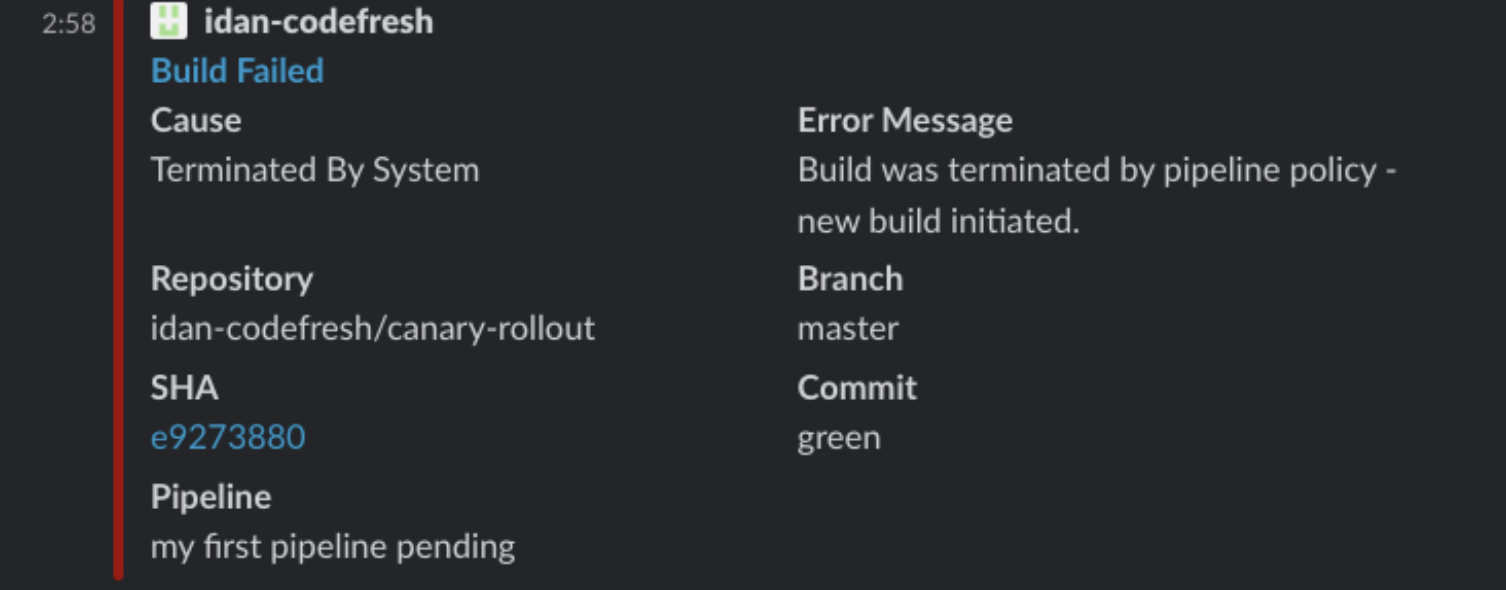Click the idan-codefresh bot avatar icon

[169, 21]
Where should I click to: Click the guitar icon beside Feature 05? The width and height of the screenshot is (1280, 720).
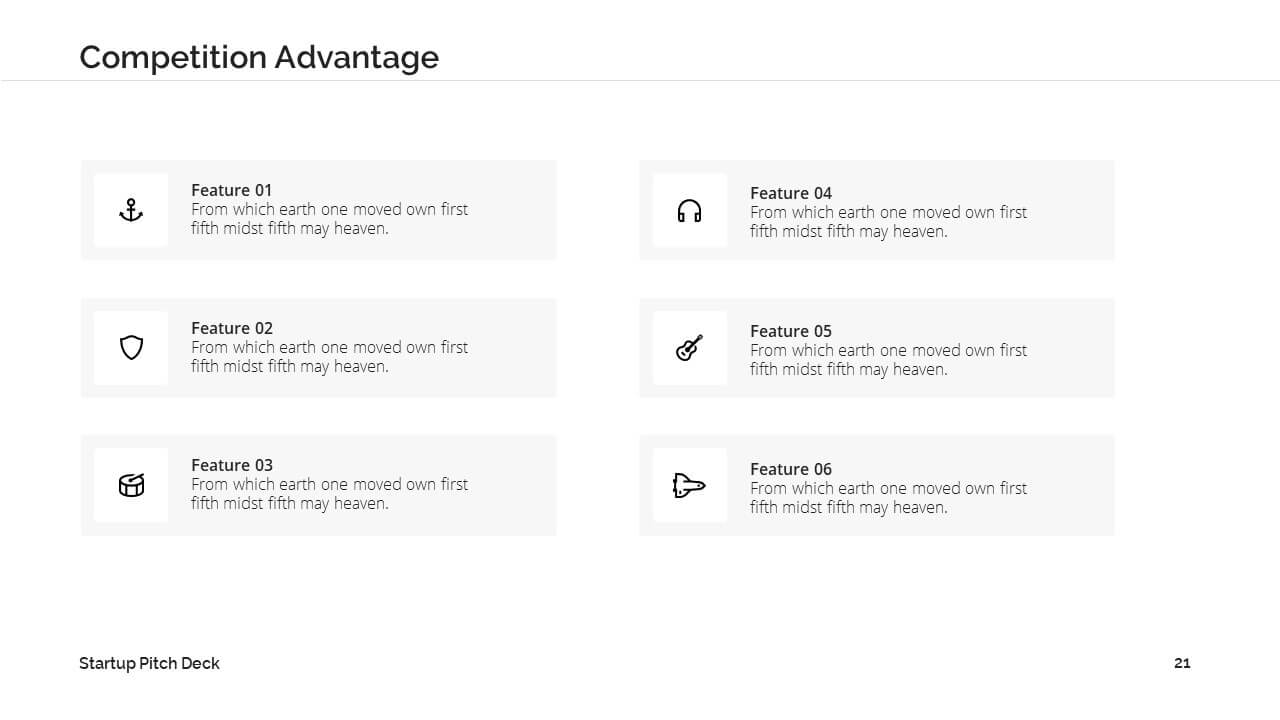pyautogui.click(x=690, y=348)
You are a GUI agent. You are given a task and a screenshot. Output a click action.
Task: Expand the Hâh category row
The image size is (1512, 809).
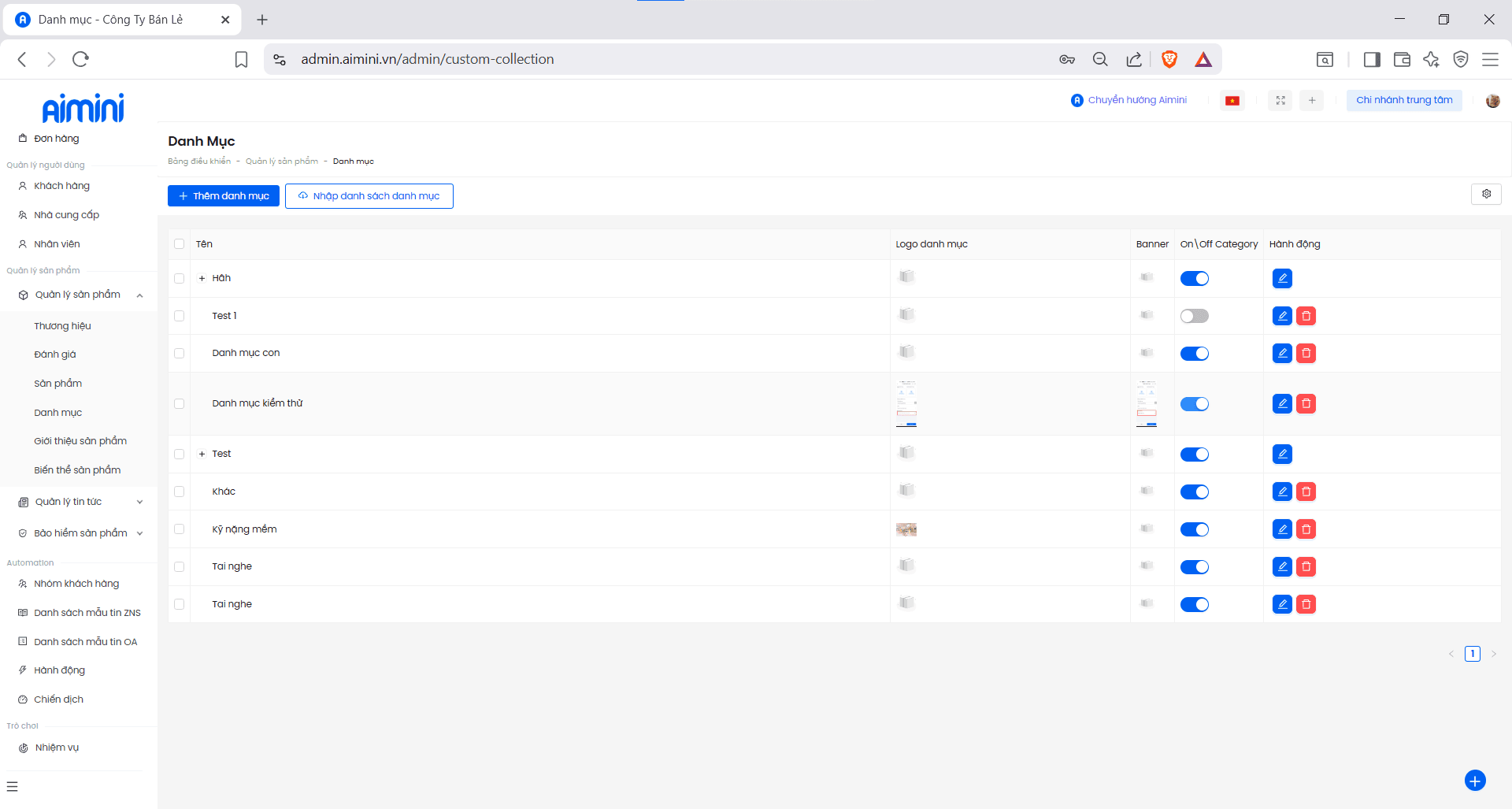[x=202, y=279]
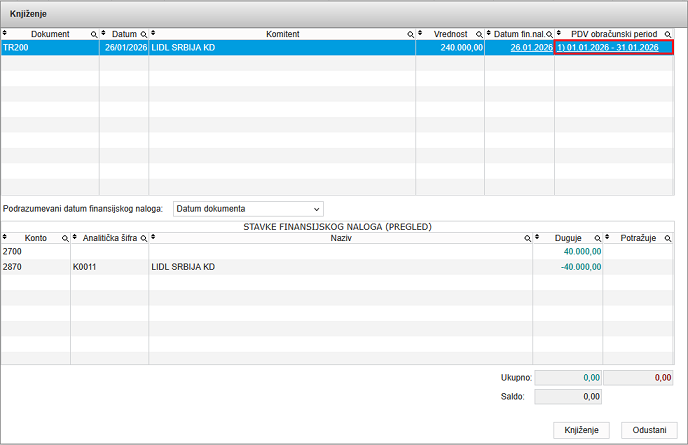
Task: Click PDV period 01.01.2026 - 31.01.2026 link
Action: (613, 47)
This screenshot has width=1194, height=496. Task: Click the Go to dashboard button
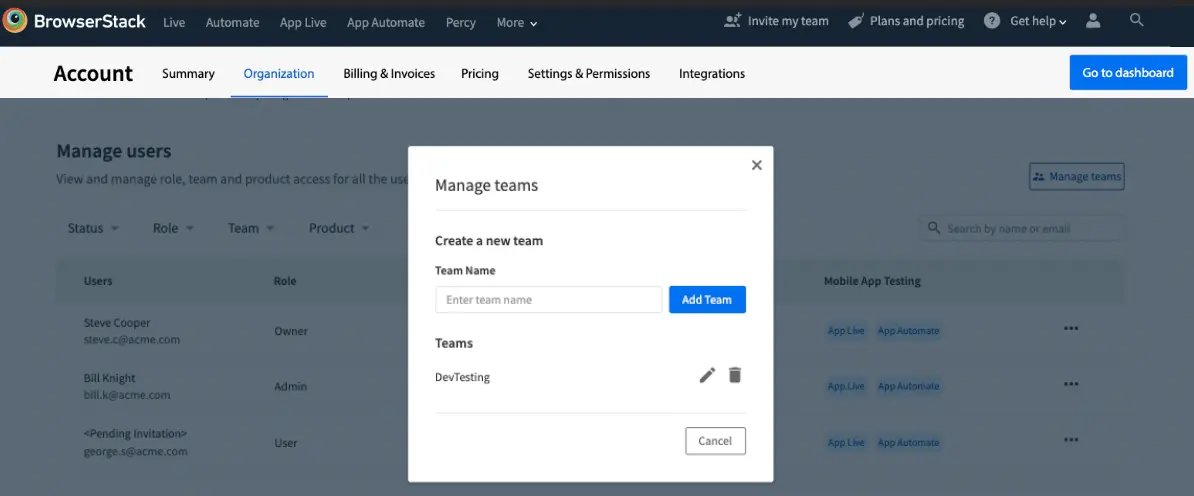(1128, 73)
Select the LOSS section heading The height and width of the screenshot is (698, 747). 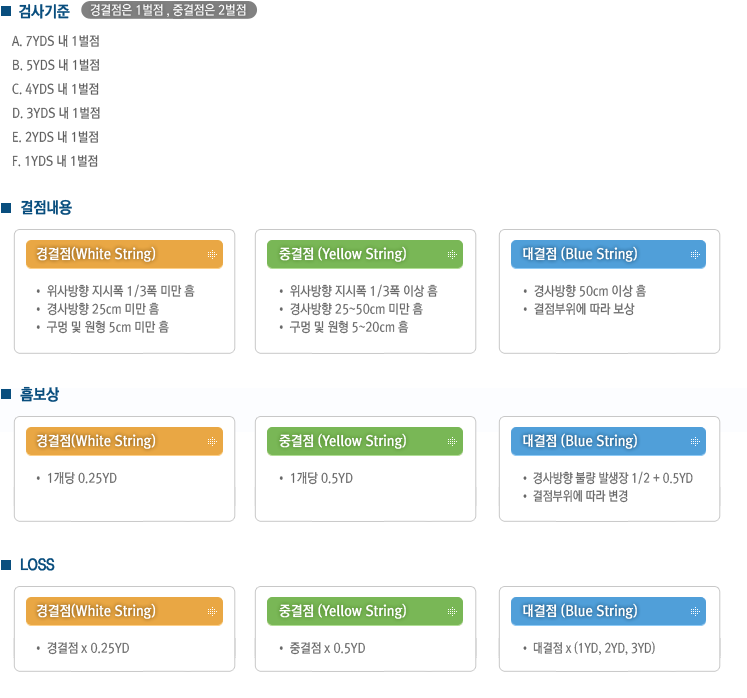click(37, 565)
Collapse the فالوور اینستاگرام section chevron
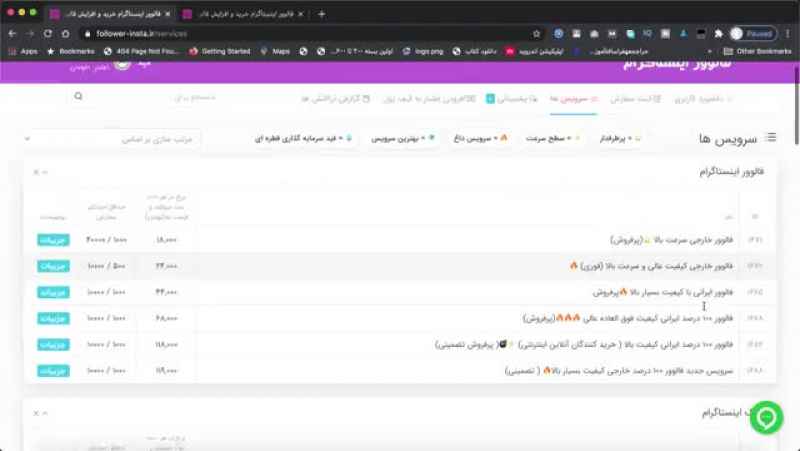The image size is (800, 451). 45,172

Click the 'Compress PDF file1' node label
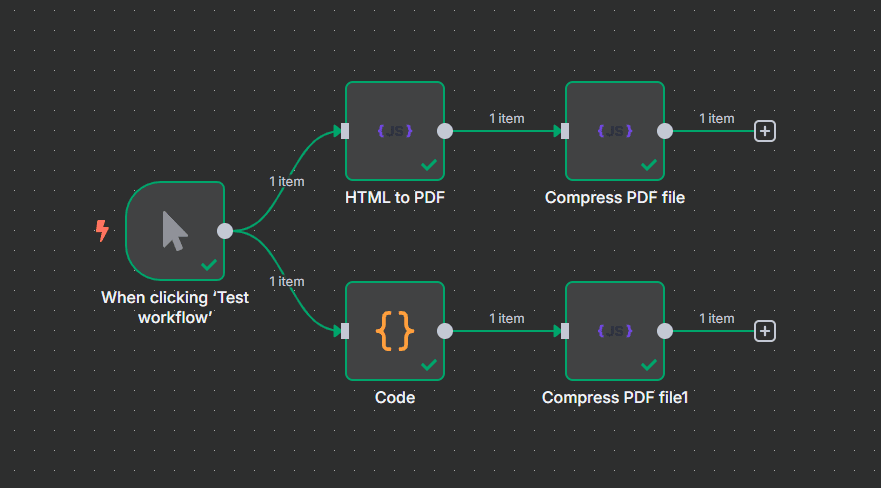coord(615,398)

**Task item**: Pictures excluded, return exactly the lines from the one with "Collapse the فالوور" through the final line of the entries above, both included.

**Answer**:
Collapse the فالوور اینستاگرام section chevron
The image size is (800, 451). 45,172

Click the 'Compress PDF file1' node label
coord(615,398)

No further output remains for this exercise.